The structure atop the cleft rock also emulated those in the Sacred Plaza in other features. In addition to the three apertures, there were nine false trapezoidal windows in the straight parts of the enclosing walls (see Fig. 113). Spaced between these false windows there protrude from the walls stone pegs or "bobbins" as Bingham called them (Fig. 115). Figure 115
The longer wall, which has seven false windows, has six such pegs - duplicating the arrangement in the longer wall of the Principal Temple. The number of the windows - actual plus false - twelve, undoubtedly denotes calendrical functions, such as the count of twelve months in a year. The number of false windows (seven) and pegs (six) in the longer wall, as in that of the Principal Temple, may indicate a calendrical need to engage in intercalation - a periodic adjustment of the lunar cycle to the solar cycle by adding a thirteenth month every few years.
Combined with the alignments and apertures for observing and
determining the solstices and the equinoxes, the false windows with
their pegs lead to the conclusion that at Machu Picchu someone had
created a complex solar-lunar stone computer to serve as a calendar.
Long before them one of the Ayar brothers, Manco Capac, founded the city when a golden rod given him by the God Viracocha sank into the ground to indicate the right location.
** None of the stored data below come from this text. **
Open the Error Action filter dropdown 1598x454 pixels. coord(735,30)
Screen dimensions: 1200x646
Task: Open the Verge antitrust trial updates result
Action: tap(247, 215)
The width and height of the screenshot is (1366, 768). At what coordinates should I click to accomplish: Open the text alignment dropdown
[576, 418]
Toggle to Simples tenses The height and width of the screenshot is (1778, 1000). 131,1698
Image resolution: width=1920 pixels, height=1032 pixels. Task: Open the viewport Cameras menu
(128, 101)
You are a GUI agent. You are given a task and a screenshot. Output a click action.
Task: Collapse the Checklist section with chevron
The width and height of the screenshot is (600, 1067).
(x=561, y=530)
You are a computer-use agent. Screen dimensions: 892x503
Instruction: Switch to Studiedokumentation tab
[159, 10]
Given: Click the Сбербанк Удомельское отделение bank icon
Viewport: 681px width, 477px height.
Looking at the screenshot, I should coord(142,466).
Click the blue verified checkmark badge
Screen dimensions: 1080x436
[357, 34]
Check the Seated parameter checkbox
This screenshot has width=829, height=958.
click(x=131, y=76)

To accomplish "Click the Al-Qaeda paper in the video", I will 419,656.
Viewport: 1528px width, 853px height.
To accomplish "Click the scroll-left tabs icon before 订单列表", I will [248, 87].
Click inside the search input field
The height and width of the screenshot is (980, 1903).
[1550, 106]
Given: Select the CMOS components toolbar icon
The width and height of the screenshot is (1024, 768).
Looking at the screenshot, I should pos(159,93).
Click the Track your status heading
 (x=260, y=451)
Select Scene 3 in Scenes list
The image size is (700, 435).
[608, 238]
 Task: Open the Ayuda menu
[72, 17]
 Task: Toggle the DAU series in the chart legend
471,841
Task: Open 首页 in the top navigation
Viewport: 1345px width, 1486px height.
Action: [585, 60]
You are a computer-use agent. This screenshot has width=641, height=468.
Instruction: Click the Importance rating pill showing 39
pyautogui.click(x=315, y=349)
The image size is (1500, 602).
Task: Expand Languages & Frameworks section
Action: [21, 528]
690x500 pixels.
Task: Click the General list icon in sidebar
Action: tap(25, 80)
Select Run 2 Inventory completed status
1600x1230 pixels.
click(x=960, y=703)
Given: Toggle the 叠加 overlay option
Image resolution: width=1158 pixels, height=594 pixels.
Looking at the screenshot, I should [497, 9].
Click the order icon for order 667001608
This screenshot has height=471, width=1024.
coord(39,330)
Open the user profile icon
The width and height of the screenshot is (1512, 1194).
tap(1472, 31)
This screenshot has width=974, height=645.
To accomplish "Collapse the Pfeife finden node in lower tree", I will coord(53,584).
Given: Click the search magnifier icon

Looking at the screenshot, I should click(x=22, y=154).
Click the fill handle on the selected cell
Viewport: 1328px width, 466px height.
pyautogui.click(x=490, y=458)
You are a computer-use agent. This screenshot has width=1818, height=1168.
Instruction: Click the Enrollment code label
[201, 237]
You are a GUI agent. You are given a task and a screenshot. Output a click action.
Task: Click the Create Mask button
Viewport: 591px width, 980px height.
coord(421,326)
It happened, by the calculations of Montesinos, circa 2400 BC. - almost 3,500 years before the Incas. That Ancient Empire lasted nearly 2,500 years until a succession of plagues, earthquakes, and other calamities caused the people to leave Cuzco.
The king, accompanied by a handful of chosen people, retreated to the hideout of Tampu-Tocco; there, the interregnum lasted about a thousand years, until a young man of noble birth was chosen to lead the people back to Cuzco and establish a New Kingdom - that of the Inca dynasty. When the Spanish conquerors arrived in Cuzco, the Inca capital, in 1533, they were astounded to discover a metropolis with some 100,000 dwelling houses surrounding a royal-religious center of magnificent palaces, temples, plazas, gardens, marketplaces, parade grounds.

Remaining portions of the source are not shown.